» AANGELEVERD FRAGMENT
====================

Ander voorbeeld: SSB mocht het Kulturhus in Stompwijk bouwen ook al voldeed men niet aan de criteria. Binnen de kortste keren moest de gemeente financieel bijspringen. Kort daarop ging SSB failliet. Het Kulturhus moest op kosten van de gemeente voltooid worden.
Nog één: Wibaut ontwikkeling kocht een stuk grond, Vlietweg 3 Leidschendam. Om vervolgens een plan voor de bouw van een jongerenflat op tafel te leggen. Kant en klaar. De omwonenden zijn woedend maar de gemeente grijpt niet in. Zelfde verhaal bij Van Ruysdaellaan 41-69 Leidschendam: een ontwikkelaar maakt een plan voor sloop/nieuwbouw. De buurt boos; op het Raadhuis tekent men bij het kruisje.

====================

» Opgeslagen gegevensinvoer
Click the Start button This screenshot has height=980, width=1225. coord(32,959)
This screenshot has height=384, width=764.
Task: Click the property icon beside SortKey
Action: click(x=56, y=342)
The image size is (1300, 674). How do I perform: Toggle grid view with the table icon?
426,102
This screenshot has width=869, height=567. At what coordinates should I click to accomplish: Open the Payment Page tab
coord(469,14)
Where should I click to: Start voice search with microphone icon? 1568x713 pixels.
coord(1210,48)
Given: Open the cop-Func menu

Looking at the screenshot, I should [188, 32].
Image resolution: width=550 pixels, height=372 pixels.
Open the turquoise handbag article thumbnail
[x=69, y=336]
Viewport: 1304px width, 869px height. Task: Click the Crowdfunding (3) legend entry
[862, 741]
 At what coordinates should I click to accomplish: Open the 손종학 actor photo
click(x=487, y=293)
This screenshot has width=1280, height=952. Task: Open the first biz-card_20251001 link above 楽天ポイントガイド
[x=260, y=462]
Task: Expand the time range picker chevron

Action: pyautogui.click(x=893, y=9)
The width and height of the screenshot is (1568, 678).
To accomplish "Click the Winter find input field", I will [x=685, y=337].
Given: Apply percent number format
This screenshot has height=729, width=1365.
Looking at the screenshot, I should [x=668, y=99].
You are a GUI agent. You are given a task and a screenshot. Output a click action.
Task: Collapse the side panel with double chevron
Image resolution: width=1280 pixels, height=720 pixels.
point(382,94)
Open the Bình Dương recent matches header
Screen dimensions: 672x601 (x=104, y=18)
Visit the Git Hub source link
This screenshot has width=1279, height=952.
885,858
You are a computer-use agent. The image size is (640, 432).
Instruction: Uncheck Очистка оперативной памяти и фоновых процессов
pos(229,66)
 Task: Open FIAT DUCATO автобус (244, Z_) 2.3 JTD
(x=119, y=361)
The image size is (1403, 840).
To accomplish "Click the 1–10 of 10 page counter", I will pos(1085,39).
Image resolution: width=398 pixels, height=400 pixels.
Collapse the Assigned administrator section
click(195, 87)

====================

» OPDRACHTEN
1. Neem het fragment over de bouwprojecten over van "Ander voorbeeld: SSB" tot en met "bij het kruisje.", en verwissel daarbij "omwonenden" voor "buurtbewoners".
2. Geef bij elke bewering aan of die klopt met het fragment over de bouwprojecten. Antwoord met ja of nee en citeer de woorden uit het fragment die de doorslag geven.
(a) SSB voldeed aan de criteria voor de bouw van het Kulturhus in Stompwijk.
(b) Het Kulturhus werd op kosten van de gemeente voltooid.
(c) De gemeente greep in bij het plan voor de jongerenflat aan de Vlietweg 3.

» ANTWOORDEN PER OPDRACHT
1.
Ander voorbeeld: SSB mocht het Kulturhus in Stompwijk bouwen ook al voldeed men niet aan de criteria. Binnen de kortste keren moest de gemeente financieel bijspringen. Kort daarop ging SSB failliet. Het Kulturhus moest op kosten van de gemeente voltooid worden.
Nog één: Wibaut ontwikkeling kocht een stuk grond, Vlietweg 3 Leidschendam. Om vervolgens een plan voor de bouw van een jongerenflat op tafel te leggen. Kant en klaar. De buurtbewoners zijn woedend maar de gemeente grijpt niet in. Zelfde verhaal bij Van Ruysdaellaan 41-69 Leidschendam: een ontwikkelaar maakt een plan voor sloop/nieuwbouw. De buurt boos; op het Raadhuis tekent men bij het kruisje.

2.
(a) Nee: "ook al voldeed men niet aan de criteria"
(b) Ja: "Het Kulturhus moest op kosten van de gemeente voltooid worden."
(c) Nee: "De omwonenden zijn woedend maar de gemeente grijpt niet in."